Sounds wonderful, doesn't it? Well, I have some exciting news. You, too, could learn how to live like this, taught firsthand by Finnish 'happiness guides'. A curious project called Rent a Finn, organized by Visit Finland, will send a select number of guests to live in Finnish households for three days this summer, during which they will experience life as the Finns do – and hopefully find their inner calm. All travel and accommodation costs are covered, but you must be willing to be filmed throughout the experience.

As a guest, you will experience "anything from visiting a national park to spending a weekend fishing at a real summer cottage, berry picking in the wilderness, enjoying a proper Finnish sauna – basically all the things that we Finns love to do in nature and what makes Finland the happiest country in the world."

Hosts include Esko, mayor of a small town near the Arctic Circle in Lapland, who will take you boating and teach you to play mölkky, a Finnish throwing game. If you stay with Hanna, an IT professional, you'll travel to her grandmother's lakeside home outside Helsinki, where you'll pick blueberries, eat traditional pastries, and hang out in the sauna. Linda and Niko live on Utö, Finland's southernmost island in the Baltic Sea with a population around 40. They'll take you sailing through the archipelago, show you the lighthouse, and camp out on an islet.

How do you become one of the lucky few? Now is the time to apply by filling out an online application form and filming a 3-minute video describing yourself, your connection to nature, and why you want to visit Finland. Submit, breathe deeply, and wait with your fingers crossed. I know what I'll be doing this weekend...

Source: Treehugger

Closing date: 14 April
 
That's pretty cool!

I would not be keen on being filmed to use in promotional media, though.
 
Have read some references to this in studies of nordic or northern countries. Where the weather controls many aspects of life. Have also met over the years groups of Finns abroad in tropical countries, escaping the cold. They seem no happier as a group, than any others I have met. In fact, in my encounters, people from tropical countries seemed somewhat happier, based on my observations as they interacted among themselves.

The 'happiness' index is based on the cantril ladder survey.
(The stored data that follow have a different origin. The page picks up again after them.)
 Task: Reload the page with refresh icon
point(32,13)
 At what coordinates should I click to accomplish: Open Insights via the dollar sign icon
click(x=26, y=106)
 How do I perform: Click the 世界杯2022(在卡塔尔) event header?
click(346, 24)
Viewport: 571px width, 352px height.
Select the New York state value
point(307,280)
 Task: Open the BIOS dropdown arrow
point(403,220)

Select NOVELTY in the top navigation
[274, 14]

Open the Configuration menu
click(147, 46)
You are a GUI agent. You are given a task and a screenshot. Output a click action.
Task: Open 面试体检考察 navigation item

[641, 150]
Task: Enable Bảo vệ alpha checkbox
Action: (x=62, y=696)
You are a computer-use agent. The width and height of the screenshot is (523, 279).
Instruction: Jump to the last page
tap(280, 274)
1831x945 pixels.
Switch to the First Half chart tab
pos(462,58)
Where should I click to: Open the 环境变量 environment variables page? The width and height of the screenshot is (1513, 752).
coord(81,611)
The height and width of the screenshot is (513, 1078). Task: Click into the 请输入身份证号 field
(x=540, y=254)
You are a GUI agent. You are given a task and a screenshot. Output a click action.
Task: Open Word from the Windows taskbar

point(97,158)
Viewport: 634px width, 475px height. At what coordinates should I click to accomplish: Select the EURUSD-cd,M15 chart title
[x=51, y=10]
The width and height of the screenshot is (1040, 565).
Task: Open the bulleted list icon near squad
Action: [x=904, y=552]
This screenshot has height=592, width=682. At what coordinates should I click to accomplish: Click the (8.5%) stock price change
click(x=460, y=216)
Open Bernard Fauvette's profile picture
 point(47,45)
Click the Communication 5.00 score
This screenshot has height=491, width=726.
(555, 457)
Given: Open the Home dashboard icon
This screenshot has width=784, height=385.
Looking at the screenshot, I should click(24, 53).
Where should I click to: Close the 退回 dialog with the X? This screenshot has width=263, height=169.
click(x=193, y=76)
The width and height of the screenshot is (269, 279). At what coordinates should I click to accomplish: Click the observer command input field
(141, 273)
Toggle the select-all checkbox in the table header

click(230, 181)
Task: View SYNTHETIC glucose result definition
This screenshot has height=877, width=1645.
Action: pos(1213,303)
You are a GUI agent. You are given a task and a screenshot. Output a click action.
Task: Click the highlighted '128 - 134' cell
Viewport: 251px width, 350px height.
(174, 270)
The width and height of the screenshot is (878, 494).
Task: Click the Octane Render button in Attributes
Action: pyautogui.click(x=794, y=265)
Nationally representative samples of respondents are asked to think of a ladder, with the best possible life for them being a 10, and the worst possible life being a 0. They are then asked to rate their own current lives on that 0 to 10 scale. The report correlates the results with various life factors.

In my lifelong study of people, I have noticed various factors that are the opposite. In parts of Canada for example, the areas I have lived in. People indicate that they are happy, yet I perceive them as anxious and stressed. They drive fast, they cut people off, they are impolite in their interactions with others. And yet, they place high in self-reporting that they are happy. I don't perceive it as such, suspect that some people who report they are happy, are actually the opposite. But would like to be happy and indicate that in studies.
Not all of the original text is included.